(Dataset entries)
********************
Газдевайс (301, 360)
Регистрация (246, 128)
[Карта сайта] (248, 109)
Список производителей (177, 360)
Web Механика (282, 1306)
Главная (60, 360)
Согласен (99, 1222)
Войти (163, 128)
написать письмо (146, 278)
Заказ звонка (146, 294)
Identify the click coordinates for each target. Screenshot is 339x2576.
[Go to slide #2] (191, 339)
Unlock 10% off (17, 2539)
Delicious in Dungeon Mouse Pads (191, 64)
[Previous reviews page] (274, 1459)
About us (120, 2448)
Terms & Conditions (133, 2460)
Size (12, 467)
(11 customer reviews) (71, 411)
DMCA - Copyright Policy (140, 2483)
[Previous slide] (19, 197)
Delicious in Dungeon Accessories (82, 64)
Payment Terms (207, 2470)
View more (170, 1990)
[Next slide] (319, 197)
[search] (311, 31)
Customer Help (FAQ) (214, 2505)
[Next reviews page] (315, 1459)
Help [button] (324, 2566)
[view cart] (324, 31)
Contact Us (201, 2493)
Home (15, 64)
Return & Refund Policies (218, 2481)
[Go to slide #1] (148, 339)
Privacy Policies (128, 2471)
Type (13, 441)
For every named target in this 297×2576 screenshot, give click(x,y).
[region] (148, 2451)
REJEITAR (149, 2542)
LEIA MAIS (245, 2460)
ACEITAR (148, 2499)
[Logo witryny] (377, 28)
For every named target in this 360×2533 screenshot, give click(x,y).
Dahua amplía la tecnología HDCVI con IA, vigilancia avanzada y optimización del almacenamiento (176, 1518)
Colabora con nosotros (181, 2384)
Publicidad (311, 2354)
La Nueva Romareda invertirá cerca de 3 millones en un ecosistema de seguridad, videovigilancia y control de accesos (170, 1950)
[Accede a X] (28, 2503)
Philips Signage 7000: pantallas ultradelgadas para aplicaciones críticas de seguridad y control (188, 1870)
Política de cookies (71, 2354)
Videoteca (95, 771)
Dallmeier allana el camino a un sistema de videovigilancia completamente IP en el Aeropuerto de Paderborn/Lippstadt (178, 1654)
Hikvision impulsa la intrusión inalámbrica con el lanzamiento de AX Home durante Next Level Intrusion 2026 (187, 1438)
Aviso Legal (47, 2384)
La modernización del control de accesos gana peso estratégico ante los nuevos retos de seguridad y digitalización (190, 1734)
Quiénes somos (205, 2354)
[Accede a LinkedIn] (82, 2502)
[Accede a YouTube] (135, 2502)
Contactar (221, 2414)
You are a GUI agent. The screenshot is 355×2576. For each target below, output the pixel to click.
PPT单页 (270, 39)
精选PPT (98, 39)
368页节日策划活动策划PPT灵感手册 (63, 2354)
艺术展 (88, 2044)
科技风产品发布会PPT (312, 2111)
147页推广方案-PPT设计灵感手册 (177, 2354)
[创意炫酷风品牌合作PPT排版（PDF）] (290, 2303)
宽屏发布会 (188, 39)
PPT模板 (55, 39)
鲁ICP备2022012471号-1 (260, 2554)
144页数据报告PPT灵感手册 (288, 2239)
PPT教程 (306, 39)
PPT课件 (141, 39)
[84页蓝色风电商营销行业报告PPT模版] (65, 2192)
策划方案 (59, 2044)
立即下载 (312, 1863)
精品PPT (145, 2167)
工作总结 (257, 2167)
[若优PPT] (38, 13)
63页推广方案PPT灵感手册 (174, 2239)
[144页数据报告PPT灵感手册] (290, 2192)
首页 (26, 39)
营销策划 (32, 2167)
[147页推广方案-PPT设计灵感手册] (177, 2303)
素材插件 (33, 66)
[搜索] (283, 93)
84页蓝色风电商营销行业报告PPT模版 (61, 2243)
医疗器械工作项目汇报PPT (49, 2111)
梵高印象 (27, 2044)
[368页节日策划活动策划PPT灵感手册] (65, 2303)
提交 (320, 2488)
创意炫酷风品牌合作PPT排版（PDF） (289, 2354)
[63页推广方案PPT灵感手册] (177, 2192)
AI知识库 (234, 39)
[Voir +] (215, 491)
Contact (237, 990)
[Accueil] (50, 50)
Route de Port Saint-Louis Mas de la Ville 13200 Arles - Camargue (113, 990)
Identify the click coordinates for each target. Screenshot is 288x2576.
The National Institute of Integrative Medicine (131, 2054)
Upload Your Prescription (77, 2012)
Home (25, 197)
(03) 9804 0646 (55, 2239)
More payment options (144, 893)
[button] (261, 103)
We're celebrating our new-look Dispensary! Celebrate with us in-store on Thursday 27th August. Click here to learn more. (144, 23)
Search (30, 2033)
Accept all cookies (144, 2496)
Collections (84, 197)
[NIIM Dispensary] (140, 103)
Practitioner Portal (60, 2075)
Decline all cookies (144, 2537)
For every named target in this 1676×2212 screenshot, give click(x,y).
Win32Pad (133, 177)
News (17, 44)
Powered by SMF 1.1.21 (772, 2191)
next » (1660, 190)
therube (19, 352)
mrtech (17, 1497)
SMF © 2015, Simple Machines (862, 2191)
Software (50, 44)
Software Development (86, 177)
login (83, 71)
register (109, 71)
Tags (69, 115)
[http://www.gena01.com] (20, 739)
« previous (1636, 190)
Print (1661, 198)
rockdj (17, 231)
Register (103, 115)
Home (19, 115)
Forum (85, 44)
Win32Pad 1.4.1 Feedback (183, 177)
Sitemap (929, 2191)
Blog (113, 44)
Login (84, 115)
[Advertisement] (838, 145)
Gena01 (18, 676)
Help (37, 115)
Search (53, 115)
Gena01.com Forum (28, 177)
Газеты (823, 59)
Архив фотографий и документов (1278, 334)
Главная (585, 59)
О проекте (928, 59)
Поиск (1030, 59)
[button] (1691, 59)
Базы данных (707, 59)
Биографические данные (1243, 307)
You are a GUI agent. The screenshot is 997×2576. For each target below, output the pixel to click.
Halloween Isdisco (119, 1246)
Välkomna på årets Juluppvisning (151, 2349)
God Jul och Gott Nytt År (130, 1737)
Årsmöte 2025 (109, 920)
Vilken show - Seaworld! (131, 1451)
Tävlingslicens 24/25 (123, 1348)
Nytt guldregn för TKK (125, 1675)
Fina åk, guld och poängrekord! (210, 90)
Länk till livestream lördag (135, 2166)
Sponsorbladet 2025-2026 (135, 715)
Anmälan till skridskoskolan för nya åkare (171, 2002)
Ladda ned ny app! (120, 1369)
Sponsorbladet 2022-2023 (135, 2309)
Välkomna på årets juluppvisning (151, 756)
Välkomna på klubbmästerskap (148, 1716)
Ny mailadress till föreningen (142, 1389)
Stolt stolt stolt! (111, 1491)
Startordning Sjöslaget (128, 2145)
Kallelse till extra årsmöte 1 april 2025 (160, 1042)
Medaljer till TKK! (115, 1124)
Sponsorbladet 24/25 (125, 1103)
********************
Reproduce the entries exactly, but only from their first line to the line holding "Delicious in Dungeon Mouse Pads (191, 64)", with that last line kept.

◆ **Task output**:
Газдевайс (301, 360)
Регистрация (246, 128)
[Карта сайта] (248, 109)
Список производителей (177, 360)
Web Механика (282, 1306)
Главная (60, 360)
Согласен (99, 1222)
Войти (163, 128)
написать письмо (146, 278)
Заказ звонка (146, 294)
Identify the click coordinates for each target. Screenshot is 339x2576.
[Go to slide #2] (191, 339)
Unlock 10% off (17, 2539)
Delicious in Dungeon Mouse Pads (191, 64)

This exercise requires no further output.